L’Union soviétique s’efforce de détruire la religion
À PEINE les communistes s’étaient-ils assuré la domination de la Russie, qu’ils ont proclamé leurs intentions à l’égard de la religion. Ils se proposaient de l’anéantir complètement et de faire régner l’athéisme dans le pays.
Au début du siècle, Lénine s’était pourtant prononcé en faveur de la tolérance religieuse. Mais une fois les bolcheviks au pouvoir, il apparut nettement que le gouvernement considérait la religion comme l’ennemi à détruire. Dans son ouvrage Les rapports entre le parti des travailleurs et la religion, Lénine dit :
“‘La religion est l’opium du peuple’ — Cette déclaration de Marx est la pierre angulaire de la pensée marxiste en matière de religion. Pour le marxisme, toutes les Églises actuelles et tous les organismes religieux sont au service des forces [ennemies] bourgeoises et réactionnaires.”
L’attaque commence
Immédiatement après s’être emparé du pouvoir en novembre 1917, le nouveau gouvernement publia un décret aux termes duquel tous les terrains, y compris ceux de l’Église, devenaient propriété du peuple (autrement dit du gouvernement). C’était là le premier pas vers la confiscation des biens ecclésiastiques.
Un autre décret déclara que tous les citoyens sont égaux, qu’ils professent ou non une religion et peu importe celle-ci. Pratiquement, c’était approuver et encourager l’athéisme.
Puis, au début de 1918, le gouvernement annonça la séparation complète de l’Église orthodoxe russe et de l’État. C’est alors que les communistes mirent la main sur les propriétés de l’Église. L’instruction religieuse dans les écoles fut interdite, et tous les subsides gouvernementaux aux Églises cessèrent.

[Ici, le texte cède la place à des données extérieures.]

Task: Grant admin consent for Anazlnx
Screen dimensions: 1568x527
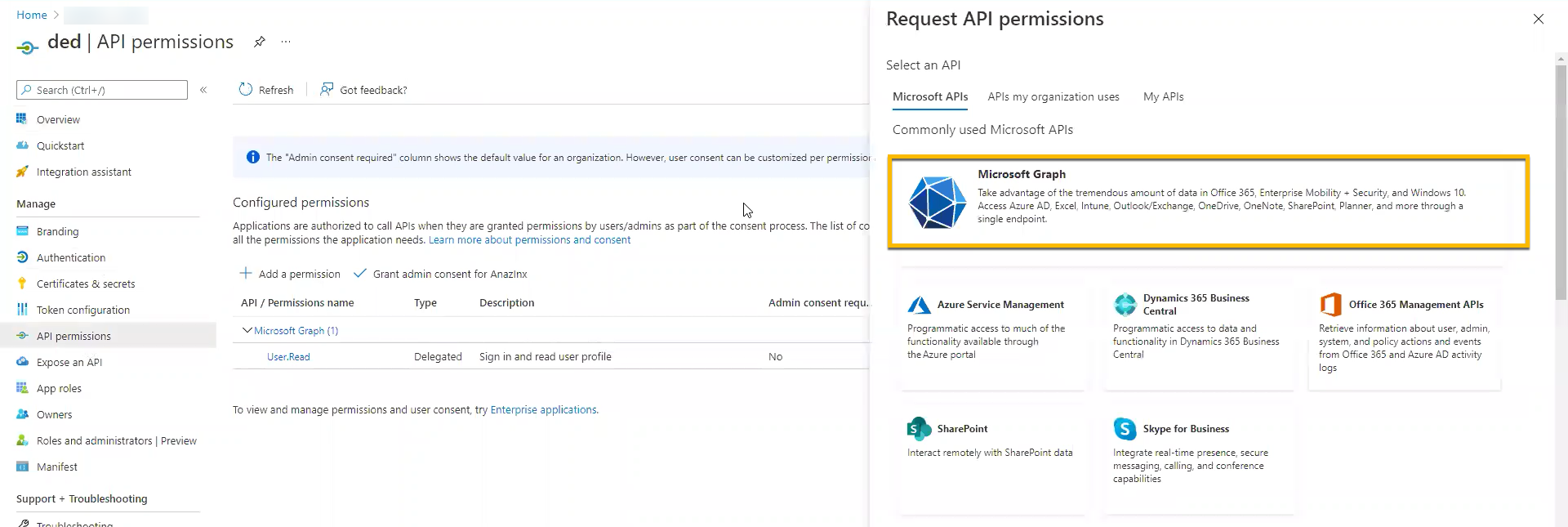Action: [x=440, y=274]
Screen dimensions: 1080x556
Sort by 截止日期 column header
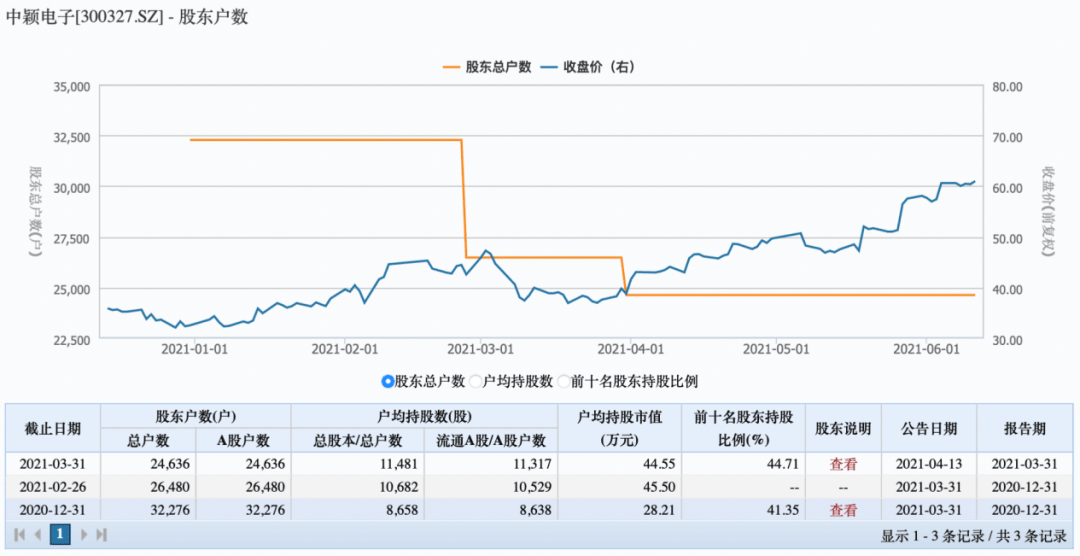(52, 428)
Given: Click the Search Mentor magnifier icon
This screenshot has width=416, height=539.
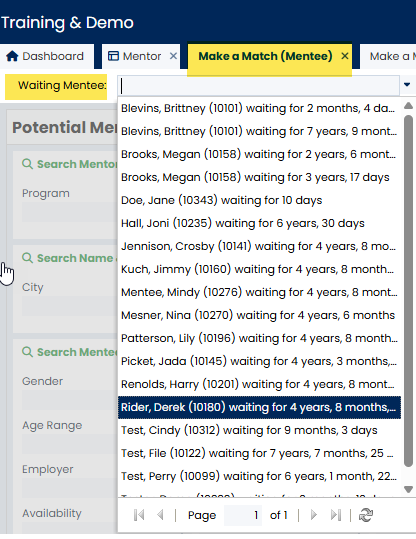Looking at the screenshot, I should [x=28, y=164].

Ce n’était que le début de l’assaut ; le pire était encore à venir. Pour le gouvernement, il était vital de prendre des mesures pour agir sur l’esprit des gens, surtout la jeunesse. La première constitution de 1918 déclarait que “tous les citoyens avaient le droit de faire de la propagande religieuse ou antireligieuse”. Mais en 1929, la constitution fut amendée, et “le droit de faire de la propagande religieuse” fut supprimé. On maintint ‘le droit de faire de la propagande antireligieuse’ et on permit de “professer des croyances religieuses”.

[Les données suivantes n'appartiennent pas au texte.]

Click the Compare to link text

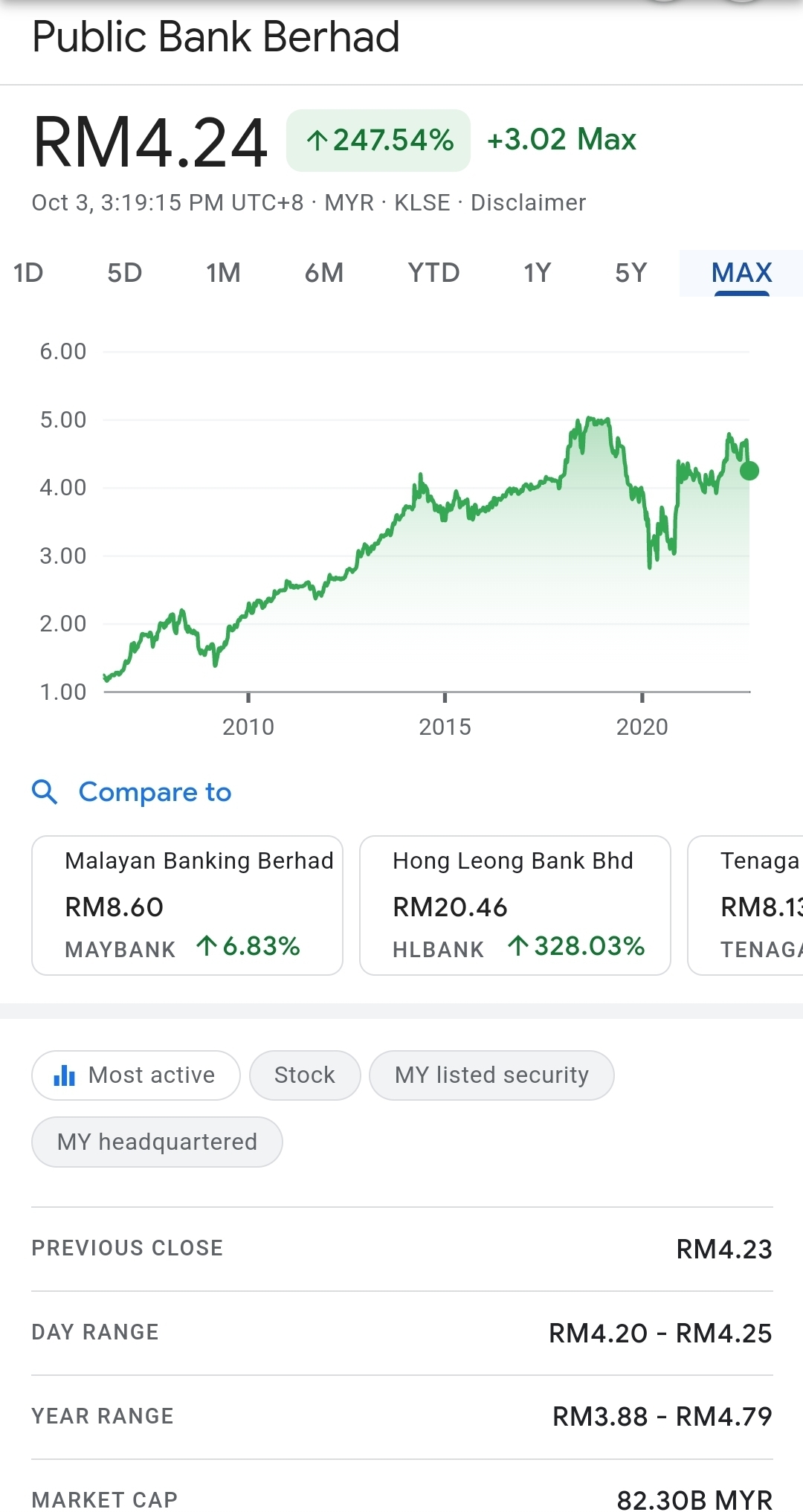[155, 792]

Les décisions de 1929 furent désastreuses pour la religion. Elles lui interdisaient toute œuvre sociale, éducative ou charitable. Les églises devaient se contenter des bâtiments que les autorités leur assignaient. Elles n’avaient plus la possibilité de répandre leur religion. Comme dans les écoles on n’enseignait que l’athéisme, l’avenir des Églises était très sombre.
Les effets
Ces diverses mesures et l’attitude hostile du gouvernement eurent un effet rapide. Dès les premières semaines de la révolution, on s’attaqua aux églises à travers tout le pays. Elles furent pillées, démolies ou converties en fabriques, en magasins, en salles de réunion politique ou en musées.

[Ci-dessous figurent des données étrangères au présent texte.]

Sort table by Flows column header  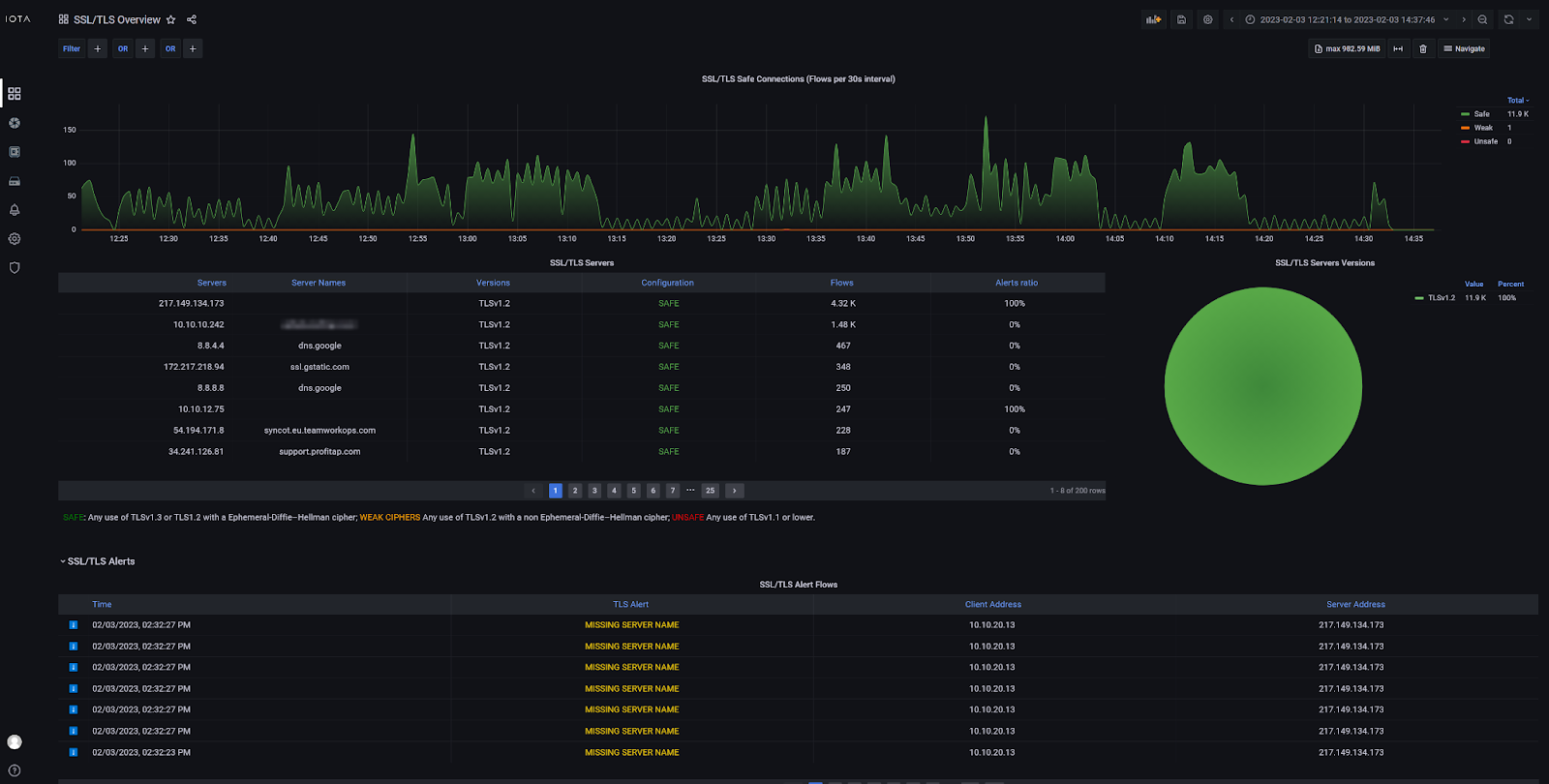coord(841,283)
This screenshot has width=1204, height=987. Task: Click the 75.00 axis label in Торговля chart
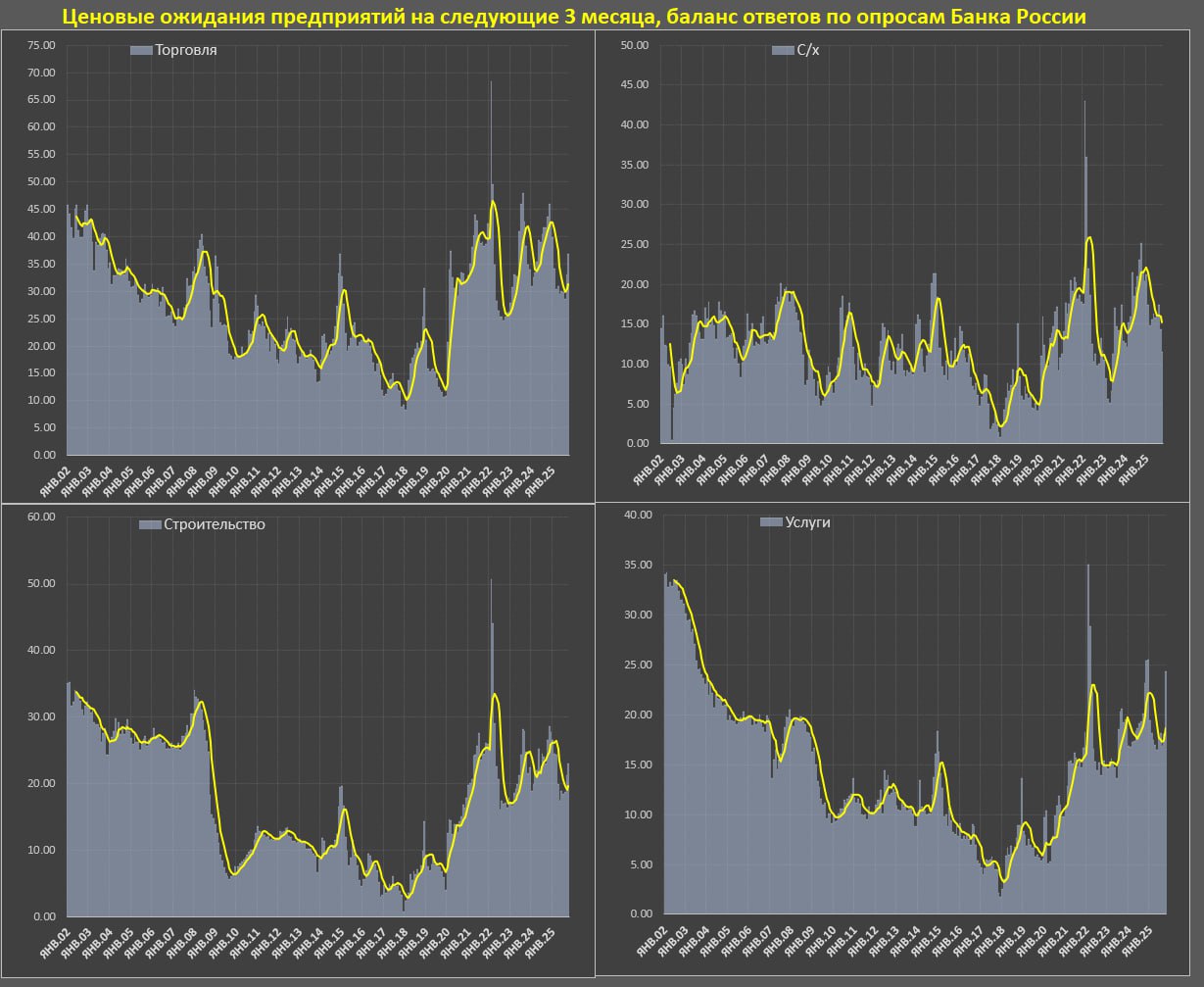tap(41, 45)
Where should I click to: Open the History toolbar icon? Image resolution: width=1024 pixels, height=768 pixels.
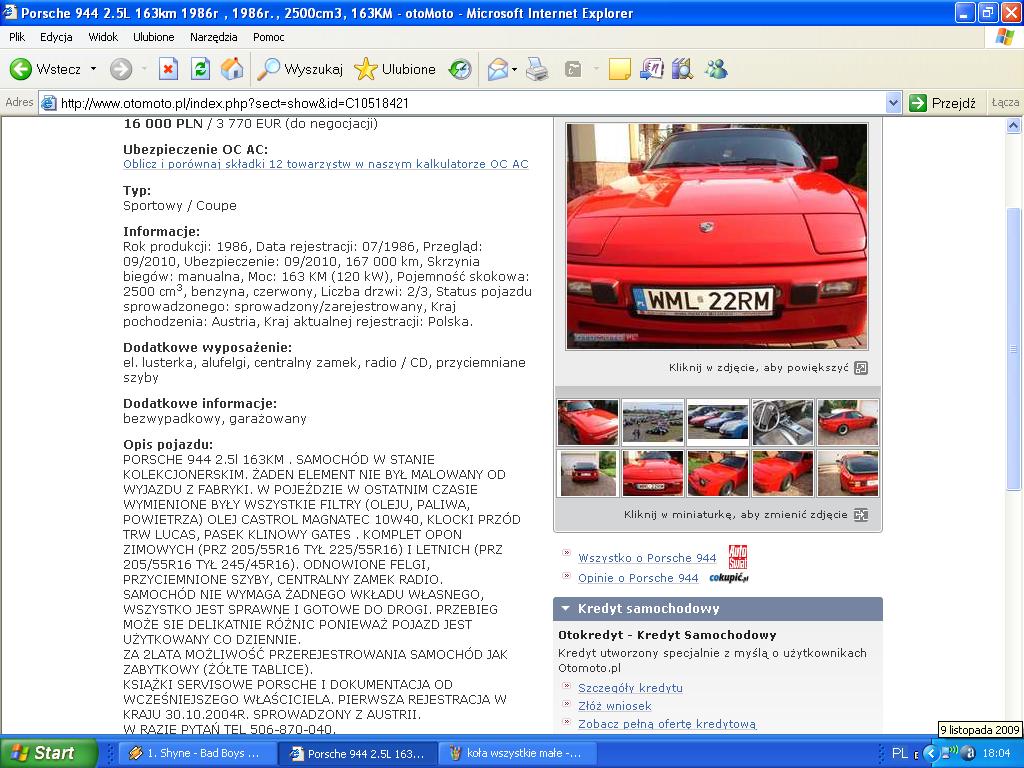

On ne s’attaqua pas seulement à l’Église orthodoxe. Des prêtres catholiques romains furent emprisonnés, les biens ecclésiastiques confisqués, et l’instruction catholique fut soumise à des restrictions. Des associations de prêtres loyaux seulement envers Moscou furent formées pour saper l’autorité du pape.
Les pressions étaient telles que certaines religions disparurent complètement. L’Église uniate était de ce nombre. Cette Église, sorte d’hybride, moitié catholique, moitié orthodoxe, avait exercé une forte influence sur les Ukrainiens. Mais les prêtres qui s’opposèrent au communisme furent envoyés en prison ou exilés. D’autres membres du clergé renoncèrent à leur loyalisme envers le pape, abandonnèrent leur religion et s’enrôlèrent sous la bannière du patriarche orthodoxe de Moscou.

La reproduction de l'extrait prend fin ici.